An Efficient and Precise Mitochondrial Adenine Base Editor

2025-03-27 08:00:00 Correctseq 30

Mitochondria, the “powerhouses” of cells, play a vital role in adenosine triphosphate (ATP) production. Mitochondria possess their own independent DNA, termed mitochondrial DNA (mtDNA), which encodes genes essential for mitochondrial function. Compared to nuclear DNA, mtDNA is more prone to mutations due to reactive oxygen species generated during oxidative phosphorylation. Most mtDNA mutations are base substitutions, leading to mitochondrial genetic disorders such as Leber hereditary optic neuropathy (LHON), Leigh syndrome, and mitochondrial encephalomyopathy, lactic acidosis, and stroke-like episodes (MELAS).

Among known disease-associated base substitutions, over 40% are G-to-A or C-to-T mutations, which can be corrected via A-to-G base editing. While CRISPR-based base editors are widely used for nuclear genome editing, their application to mtDNA has been hindered by challenges in delivering guide RNAs (gRNAs) to mitochondria. Recently, transcription activator-like effector (TALE)-linked deaminases (TALEDs) have been reported, comprising TALE arrays, double-stranded DNA (dsDNA)-specific cytidine deaminase (DddA), and single-stranded DNA-specific adenosine deaminase (TadA8e). Unlike DddA-mediated C-to-T editing in mtDNA, the detailed mechanism of TALEDs for A-to-G editing remains unclear.

Recently, Professor Chen Jia’s team from the School of Life Science and Technology (SLST) at ShanghaiTech University published a study titled “Leveraging base excision repair for efficient adenine base editing of mitochondrial DNA” (图片关键词) in Nature Biotechnology. This work elucidates the mechanism of TALEDs, a mitochondrial adenine base editor, and develops enhanced tools (eTALED6s) with significantly improved efficiency and precision, offering new avenues for treating mitochondrial diseases.

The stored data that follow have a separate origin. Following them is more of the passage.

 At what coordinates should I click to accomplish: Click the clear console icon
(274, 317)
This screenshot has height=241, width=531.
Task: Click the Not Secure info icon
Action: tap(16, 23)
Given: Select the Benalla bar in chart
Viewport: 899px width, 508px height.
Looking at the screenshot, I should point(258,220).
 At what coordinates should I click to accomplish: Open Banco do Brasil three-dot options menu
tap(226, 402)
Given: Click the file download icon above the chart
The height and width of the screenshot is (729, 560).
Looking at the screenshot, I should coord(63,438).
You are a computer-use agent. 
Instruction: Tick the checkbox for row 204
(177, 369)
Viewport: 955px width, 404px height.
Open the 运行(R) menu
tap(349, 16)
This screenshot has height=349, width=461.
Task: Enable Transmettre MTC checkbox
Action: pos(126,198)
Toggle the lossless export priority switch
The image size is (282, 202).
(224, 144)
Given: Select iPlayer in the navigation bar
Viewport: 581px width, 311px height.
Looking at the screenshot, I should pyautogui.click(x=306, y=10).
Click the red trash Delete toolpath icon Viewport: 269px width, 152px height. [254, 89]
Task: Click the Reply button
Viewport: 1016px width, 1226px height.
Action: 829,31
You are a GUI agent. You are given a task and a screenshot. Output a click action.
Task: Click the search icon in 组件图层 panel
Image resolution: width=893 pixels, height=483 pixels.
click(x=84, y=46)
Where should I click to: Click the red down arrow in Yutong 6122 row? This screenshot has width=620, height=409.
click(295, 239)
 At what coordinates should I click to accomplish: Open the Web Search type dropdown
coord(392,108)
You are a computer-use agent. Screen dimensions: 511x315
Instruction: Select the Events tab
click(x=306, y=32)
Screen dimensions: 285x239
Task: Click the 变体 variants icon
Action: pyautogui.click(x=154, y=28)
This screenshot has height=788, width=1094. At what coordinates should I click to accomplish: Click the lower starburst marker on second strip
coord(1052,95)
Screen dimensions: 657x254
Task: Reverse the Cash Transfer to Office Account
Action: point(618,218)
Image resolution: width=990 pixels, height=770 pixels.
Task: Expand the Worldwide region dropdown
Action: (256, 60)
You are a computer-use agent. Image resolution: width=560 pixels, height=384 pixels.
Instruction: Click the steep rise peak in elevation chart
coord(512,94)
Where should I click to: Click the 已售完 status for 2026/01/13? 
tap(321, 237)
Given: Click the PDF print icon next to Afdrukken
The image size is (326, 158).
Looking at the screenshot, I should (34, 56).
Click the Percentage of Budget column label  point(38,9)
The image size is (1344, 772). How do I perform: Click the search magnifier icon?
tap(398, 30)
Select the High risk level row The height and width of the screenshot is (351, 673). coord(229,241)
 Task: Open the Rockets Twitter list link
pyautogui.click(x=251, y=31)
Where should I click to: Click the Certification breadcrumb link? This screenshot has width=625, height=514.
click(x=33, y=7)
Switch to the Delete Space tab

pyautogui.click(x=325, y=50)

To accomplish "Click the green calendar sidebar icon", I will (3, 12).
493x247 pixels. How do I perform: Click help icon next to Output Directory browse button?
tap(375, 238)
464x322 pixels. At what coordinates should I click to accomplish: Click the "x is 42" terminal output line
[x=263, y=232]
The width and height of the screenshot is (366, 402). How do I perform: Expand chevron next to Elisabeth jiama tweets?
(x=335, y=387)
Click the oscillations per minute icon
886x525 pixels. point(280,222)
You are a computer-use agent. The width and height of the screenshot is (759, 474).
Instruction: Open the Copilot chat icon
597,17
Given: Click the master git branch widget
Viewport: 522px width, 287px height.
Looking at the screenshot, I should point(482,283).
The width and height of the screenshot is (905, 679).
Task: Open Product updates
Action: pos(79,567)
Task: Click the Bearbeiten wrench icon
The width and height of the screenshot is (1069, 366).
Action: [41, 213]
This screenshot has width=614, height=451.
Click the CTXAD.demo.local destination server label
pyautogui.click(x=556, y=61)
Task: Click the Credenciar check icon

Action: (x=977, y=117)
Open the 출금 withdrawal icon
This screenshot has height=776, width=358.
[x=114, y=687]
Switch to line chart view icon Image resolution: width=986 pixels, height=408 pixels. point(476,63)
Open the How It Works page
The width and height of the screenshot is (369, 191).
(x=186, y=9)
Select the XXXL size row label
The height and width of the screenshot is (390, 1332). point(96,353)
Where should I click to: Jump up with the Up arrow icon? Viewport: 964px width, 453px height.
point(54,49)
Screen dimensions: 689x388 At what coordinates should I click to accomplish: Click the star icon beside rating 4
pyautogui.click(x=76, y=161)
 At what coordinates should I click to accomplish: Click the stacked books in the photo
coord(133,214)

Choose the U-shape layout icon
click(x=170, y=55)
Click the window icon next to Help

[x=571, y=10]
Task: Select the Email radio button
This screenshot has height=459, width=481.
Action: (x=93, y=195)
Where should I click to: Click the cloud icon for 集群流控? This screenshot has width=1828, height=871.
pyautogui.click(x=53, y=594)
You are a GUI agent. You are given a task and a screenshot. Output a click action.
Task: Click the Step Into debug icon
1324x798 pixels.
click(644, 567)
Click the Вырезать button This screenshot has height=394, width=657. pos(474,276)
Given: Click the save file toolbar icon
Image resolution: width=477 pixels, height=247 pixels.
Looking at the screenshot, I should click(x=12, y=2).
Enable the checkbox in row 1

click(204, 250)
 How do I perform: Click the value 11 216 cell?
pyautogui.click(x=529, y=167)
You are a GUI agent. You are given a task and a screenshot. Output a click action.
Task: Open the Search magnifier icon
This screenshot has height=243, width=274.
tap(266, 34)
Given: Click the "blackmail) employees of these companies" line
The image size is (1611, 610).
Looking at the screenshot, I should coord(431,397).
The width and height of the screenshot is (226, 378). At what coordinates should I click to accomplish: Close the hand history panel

In this study, the researchers constructed knockout cell lines for multiple base excision repair (BER)-related genes. Combined with in vitro deamination assays, they revealed that TALEDs do not directly perform A-to-G editing on dsDNA. Instead, TALEDs utilize DddA to induce C-to-U deamination, triggering the mitochondrial BER pathway. In this process, DddA in TALEDs first mediates C-to-U deamination. Cellular uracil glycosylase then excises the resulting uracil (U), generating an apurinic/apyrimidinic (AP) site. The AP site is either cleaved by APE1 or undergoes spontaneous strand breakage, forming a single-strand break (SSB). The SSB is further processed by exonuclease hMGME1 into single-stranded DNA (ssDNA), enabling TadA8e in TALEDs to mediate A-to-I deamination on ssDNA. Subsequent gap filling completes the A-to-G editing (Figure 1).

图片关键词

Figure 1: Schematic of the TALED working mechanism

Leveraging BER, the team developed enhanced TALEDs (eTALED6s) that significantly improved editing efficiency at target sites. By engineering the adenine deaminase TadA8e, the generated eTALED6R reduced transcriptome-wide off-target mutations, narrowed the editing window, minimized bystander effects, and enhanced editing purity. The researchers also modeled pathogenic mutations associated with Leigh syndrome and MELAS (e.g., m.A13514G) in the mitochondrial genome using eTALED6 and engineered eTALED6R (Figure 2). Oxygen consumption rate (OCR) assays confirmed that eTALEDs successfully induced the expected mitochondrial dysfunction.

图片关键词

Figure 2: Editing efficiency (top), product purity (middle), and transcriptome-wide off-target counts (bottom) mediated by sTALED, eTALED6, and eTALED6R at the m.13514 site in the mitochondrial genome

This study not only fills a critical gap in understanding TALED mechanisms but also establishes a suite of precise, efficient, and specific mitochondrial adenine base editors. These tools hold broad potential for modeling mitochondrial diseases, genetic correction, and foundational research.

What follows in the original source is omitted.